Rows on where targets appear:
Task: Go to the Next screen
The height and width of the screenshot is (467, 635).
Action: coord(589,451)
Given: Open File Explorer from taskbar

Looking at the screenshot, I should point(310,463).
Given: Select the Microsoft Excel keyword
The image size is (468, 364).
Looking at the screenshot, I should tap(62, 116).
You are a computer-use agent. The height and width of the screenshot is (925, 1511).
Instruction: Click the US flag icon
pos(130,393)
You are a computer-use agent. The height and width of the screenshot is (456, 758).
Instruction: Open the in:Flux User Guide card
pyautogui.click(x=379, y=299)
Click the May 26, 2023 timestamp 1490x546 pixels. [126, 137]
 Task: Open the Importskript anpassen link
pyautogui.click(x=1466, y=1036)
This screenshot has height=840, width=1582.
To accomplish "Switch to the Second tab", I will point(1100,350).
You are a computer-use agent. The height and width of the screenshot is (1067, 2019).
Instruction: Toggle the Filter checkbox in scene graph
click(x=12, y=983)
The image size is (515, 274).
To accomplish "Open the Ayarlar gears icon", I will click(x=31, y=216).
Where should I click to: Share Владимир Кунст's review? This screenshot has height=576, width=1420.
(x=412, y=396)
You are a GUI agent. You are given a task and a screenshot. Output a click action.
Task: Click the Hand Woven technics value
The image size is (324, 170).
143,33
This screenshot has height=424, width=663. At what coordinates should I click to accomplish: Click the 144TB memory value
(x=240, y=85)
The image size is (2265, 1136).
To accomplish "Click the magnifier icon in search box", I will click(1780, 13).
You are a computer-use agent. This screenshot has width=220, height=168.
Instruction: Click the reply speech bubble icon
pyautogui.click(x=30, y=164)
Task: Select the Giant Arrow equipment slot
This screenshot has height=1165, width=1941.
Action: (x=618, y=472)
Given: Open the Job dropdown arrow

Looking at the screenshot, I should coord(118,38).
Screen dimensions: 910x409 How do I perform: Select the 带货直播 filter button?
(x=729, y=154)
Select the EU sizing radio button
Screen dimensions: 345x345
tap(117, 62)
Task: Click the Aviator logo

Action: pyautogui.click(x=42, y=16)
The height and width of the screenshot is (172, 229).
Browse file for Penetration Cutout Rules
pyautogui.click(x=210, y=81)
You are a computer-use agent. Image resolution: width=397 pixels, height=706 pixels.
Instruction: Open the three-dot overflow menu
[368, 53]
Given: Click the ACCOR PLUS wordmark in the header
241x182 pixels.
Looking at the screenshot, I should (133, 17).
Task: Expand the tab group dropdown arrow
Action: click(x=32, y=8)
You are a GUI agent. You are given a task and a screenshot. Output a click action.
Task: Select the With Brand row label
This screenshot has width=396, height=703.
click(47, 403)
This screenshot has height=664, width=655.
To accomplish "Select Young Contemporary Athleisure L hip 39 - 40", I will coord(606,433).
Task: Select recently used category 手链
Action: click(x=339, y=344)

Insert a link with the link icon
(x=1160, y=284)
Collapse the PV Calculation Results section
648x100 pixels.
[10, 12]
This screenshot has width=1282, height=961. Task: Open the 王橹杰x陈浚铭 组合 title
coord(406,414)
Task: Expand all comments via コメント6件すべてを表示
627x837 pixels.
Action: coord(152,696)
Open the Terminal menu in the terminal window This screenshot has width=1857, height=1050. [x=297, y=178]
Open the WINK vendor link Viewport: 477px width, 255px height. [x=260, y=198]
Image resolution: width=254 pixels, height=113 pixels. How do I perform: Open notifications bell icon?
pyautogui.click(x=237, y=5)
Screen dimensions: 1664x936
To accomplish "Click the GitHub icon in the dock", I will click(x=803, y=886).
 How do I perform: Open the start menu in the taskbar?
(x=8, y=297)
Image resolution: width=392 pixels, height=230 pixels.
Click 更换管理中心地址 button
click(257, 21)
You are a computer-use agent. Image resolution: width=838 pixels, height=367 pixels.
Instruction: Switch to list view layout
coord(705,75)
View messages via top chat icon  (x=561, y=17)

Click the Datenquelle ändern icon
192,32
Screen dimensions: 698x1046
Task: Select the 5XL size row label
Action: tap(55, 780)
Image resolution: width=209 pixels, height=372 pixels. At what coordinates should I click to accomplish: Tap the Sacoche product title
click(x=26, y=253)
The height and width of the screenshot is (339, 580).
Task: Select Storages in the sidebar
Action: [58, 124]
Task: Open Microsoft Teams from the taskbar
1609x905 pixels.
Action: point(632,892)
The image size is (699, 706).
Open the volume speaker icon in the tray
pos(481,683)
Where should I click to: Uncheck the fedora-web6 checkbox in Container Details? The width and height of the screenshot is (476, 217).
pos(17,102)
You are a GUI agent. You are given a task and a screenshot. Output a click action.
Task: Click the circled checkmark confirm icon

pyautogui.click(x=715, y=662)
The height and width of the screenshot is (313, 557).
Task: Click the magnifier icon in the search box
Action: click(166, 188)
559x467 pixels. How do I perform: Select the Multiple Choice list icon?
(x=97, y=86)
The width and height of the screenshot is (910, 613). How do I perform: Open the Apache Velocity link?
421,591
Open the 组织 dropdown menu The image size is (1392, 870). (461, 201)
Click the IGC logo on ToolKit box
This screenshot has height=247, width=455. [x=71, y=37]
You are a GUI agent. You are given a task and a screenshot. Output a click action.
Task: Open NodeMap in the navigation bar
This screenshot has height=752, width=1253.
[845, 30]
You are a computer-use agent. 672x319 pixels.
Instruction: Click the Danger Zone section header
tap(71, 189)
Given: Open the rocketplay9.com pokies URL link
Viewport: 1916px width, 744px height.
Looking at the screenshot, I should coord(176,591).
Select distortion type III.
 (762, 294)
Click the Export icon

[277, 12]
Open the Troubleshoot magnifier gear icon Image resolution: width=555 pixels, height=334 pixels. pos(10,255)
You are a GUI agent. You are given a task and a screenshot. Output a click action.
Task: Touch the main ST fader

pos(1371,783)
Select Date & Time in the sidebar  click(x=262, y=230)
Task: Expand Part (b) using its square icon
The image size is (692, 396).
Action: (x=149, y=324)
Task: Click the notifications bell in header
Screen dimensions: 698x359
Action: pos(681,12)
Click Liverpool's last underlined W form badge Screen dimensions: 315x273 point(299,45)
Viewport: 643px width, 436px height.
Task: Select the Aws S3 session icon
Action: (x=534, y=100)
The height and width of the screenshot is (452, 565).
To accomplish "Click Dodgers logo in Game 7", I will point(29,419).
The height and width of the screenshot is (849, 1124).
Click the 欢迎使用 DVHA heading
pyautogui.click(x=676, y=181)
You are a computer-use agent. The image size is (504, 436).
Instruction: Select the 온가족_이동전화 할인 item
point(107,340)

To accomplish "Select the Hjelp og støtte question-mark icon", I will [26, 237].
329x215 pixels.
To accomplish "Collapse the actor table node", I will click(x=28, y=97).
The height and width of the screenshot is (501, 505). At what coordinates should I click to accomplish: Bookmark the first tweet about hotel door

#### [Task requirements]
Write out all of the lines again, substituting "desktop assistant" for each occurrence of "computer-use agent" and leaving everything else unchanged.

#### [Result for this exercise]
Task: Go to the Next screen
The height and width of the screenshot is (467, 635).
Action: coord(589,451)
Given: Open File Explorer from taskbar

Looking at the screenshot, I should point(310,463).
Given: Select the Microsoft Excel keyword
The image size is (468, 364).
Looking at the screenshot, I should tap(62, 116).
You are a desktop assistant. The height and width of the screenshot is (925, 1511).
Instruction: Click the US flag icon
pos(130,393)
You are a desktop assistant. The height and width of the screenshot is (456, 758).
Instruction: Open the in:Flux User Guide card
pyautogui.click(x=379, y=299)
Click the May 26, 2023 timestamp 1490x546 pixels. [126, 137]
 Task: Open the Importskript anpassen link
pyautogui.click(x=1466, y=1036)
This screenshot has height=840, width=1582.
To accomplish "Switch to the Second tab", I will point(1100,350).
You are a desktop assistant. The height and width of the screenshot is (1067, 2019).
Instruction: Toggle the Filter checkbox in scene graph
click(x=12, y=983)
The image size is (515, 274).
To accomplish "Open the Ayarlar gears icon", I will click(x=31, y=216).
Where should I click to: Share Владимир Кунст's review? This screenshot has height=576, width=1420.
(x=412, y=396)
You are a GUI agent. You are given a task and a screenshot. Output a click action.
Task: Click the Hand Woven technics value
The image size is (324, 170).
143,33
This screenshot has height=424, width=663. At what coordinates should I click to accomplish: Click the 144TB memory value
(x=240, y=85)
The image size is (2265, 1136).
To accomplish "Click the magnifier icon in search box", I will click(1780, 13).
You are a desktop assistant. This screenshot has width=220, height=168.
Instruction: Click the reply speech bubble icon
pyautogui.click(x=30, y=164)
Task: Select the Giant Arrow equipment slot
This screenshot has height=1165, width=1941.
Action: (x=618, y=472)
Given: Open the Job dropdown arrow

Looking at the screenshot, I should coord(118,38).
Screen dimensions: 910x409 How do I perform: Select the 带货直播 filter button?
(x=729, y=154)
Select the EU sizing radio button
Screen dimensions: 345x345
tap(117, 62)
Task: Click the Aviator logo

Action: pyautogui.click(x=42, y=16)
The height and width of the screenshot is (172, 229).
Browse file for Penetration Cutout Rules
pyautogui.click(x=210, y=81)
You are a desktop assistant. Image resolution: width=397 pixels, height=706 pixels.
Instruction: Open the three-dot overflow menu
[368, 53]
Given: Click the ACCOR PLUS wordmark in the header
241x182 pixels.
Looking at the screenshot, I should (133, 17).
Task: Expand the tab group dropdown arrow
Action: click(x=32, y=8)
You are a GUI agent. You are given a task and a screenshot. Output a click action.
Task: Select the With Brand row label
This screenshot has width=396, height=703.
click(47, 403)
This screenshot has height=664, width=655.
To accomplish "Select Young Contemporary Athleisure L hip 39 - 40", I will coord(606,433).
Task: Select recently used category 手链
Action: click(x=339, y=344)

Insert a link with the link icon
(x=1160, y=284)
Collapse the PV Calculation Results section
648x100 pixels.
[10, 12]
This screenshot has width=1282, height=961. Task: Open the 王橹杰x陈浚铭 组合 title
coord(406,414)
Task: Expand all comments via コメント6件すべてを表示
627x837 pixels.
Action: coord(152,696)
Open the Terminal menu in the terminal window This screenshot has width=1857, height=1050. [x=297, y=178]
Open the WINK vendor link Viewport: 477px width, 255px height. [x=260, y=198]
Image resolution: width=254 pixels, height=113 pixels. How do I perform: Open notifications bell icon?
pyautogui.click(x=237, y=5)
Screen dimensions: 1664x936
To accomplish "Click the GitHub icon in the dock", I will click(x=803, y=886).
 How do I perform: Open the start menu in the taskbar?
(x=8, y=297)
Image resolution: width=392 pixels, height=230 pixels.
Click 更换管理中心地址 button
click(257, 21)
You are a desktop assistant. Image resolution: width=838 pixels, height=367 pixels.
Instruction: Switch to list view layout
coord(705,75)
View messages via top chat icon  (x=561, y=17)

Click the Datenquelle ändern icon
192,32
Screen dimensions: 698x1046
Task: Select the 5XL size row label
Action: tap(55, 780)
Image resolution: width=209 pixels, height=372 pixels. At what coordinates should I click to accomplish: Tap the Sacoche product title
click(x=26, y=253)
The height and width of the screenshot is (339, 580).
Task: Select Storages in the sidebar
Action: [58, 124]
Task: Open Microsoft Teams from the taskbar
1609x905 pixels.
Action: point(632,892)
The image size is (699, 706).
Open the volume speaker icon in the tray
pos(481,683)
Where should I click to: Uncheck the fedora-web6 checkbox in Container Details? The width and height of the screenshot is (476, 217).
pos(17,102)
You are a GUI agent. You are given a task and a screenshot. Output a click action.
Task: Click the circled checkmark confirm icon

pyautogui.click(x=715, y=662)
The height and width of the screenshot is (313, 557).
Task: Click the magnifier icon in the search box
Action: click(166, 188)
559x467 pixels. How do I perform: Select the Multiple Choice list icon?
(x=97, y=86)
The width and height of the screenshot is (910, 613). How do I perform: Open the Apache Velocity link?
421,591
Open the 组织 dropdown menu The image size is (1392, 870). (461, 201)
Click the IGC logo on ToolKit box
This screenshot has height=247, width=455. [x=71, y=37]
You are a GUI agent. You are given a task and a screenshot. Output a click action.
Task: Open NodeMap in the navigation bar
This screenshot has height=752, width=1253.
[845, 30]
You are a desktop assistant. 672x319 pixels.
Instruction: Click the Danger Zone section header
tap(71, 189)
Given: Open the rocketplay9.com pokies URL link
Viewport: 1916px width, 744px height.
Looking at the screenshot, I should coord(176,591).
Select distortion type III.
 (762, 294)
Click the Export icon

[277, 12]
Open the Troubleshoot magnifier gear icon Image resolution: width=555 pixels, height=334 pixels. pos(10,255)
You are a GUI agent. You are given a task and a screenshot. Output a click action.
Task: Touch the main ST fader

pos(1371,783)
Select Date & Time in the sidebar  click(x=262, y=230)
Task: Expand Part (b) using its square icon
The image size is (692, 396).
Action: (x=149, y=324)
Task: Click the notifications bell in header
Screen dimensions: 698x359
Action: pos(681,12)
Click Liverpool's last underlined W form badge Screen dimensions: 315x273 point(299,45)
Viewport: 643px width, 436px height.
Task: Select the Aws S3 session icon
Action: (x=534, y=100)
The height and width of the screenshot is (452, 565).
To accomplish "Click Dodgers logo in Game 7", I will point(29,419).
The height and width of the screenshot is (849, 1124).
Click the 欢迎使用 DVHA heading
pyautogui.click(x=676, y=181)
You are a desktop assistant. The image size is (504, 436).
Instruction: Select the 온가족_이동전화 할인 item
point(107,340)

To accomplish "Select the Hjelp og støtte question-mark icon", I will [26, 237].
329x215 pixels.
To accomplish "Collapse the actor table node", I will click(x=28, y=97).
The height and width of the screenshot is (501, 505). At what coordinates should I click to accomplish: Bookmark the first tweet about hotel door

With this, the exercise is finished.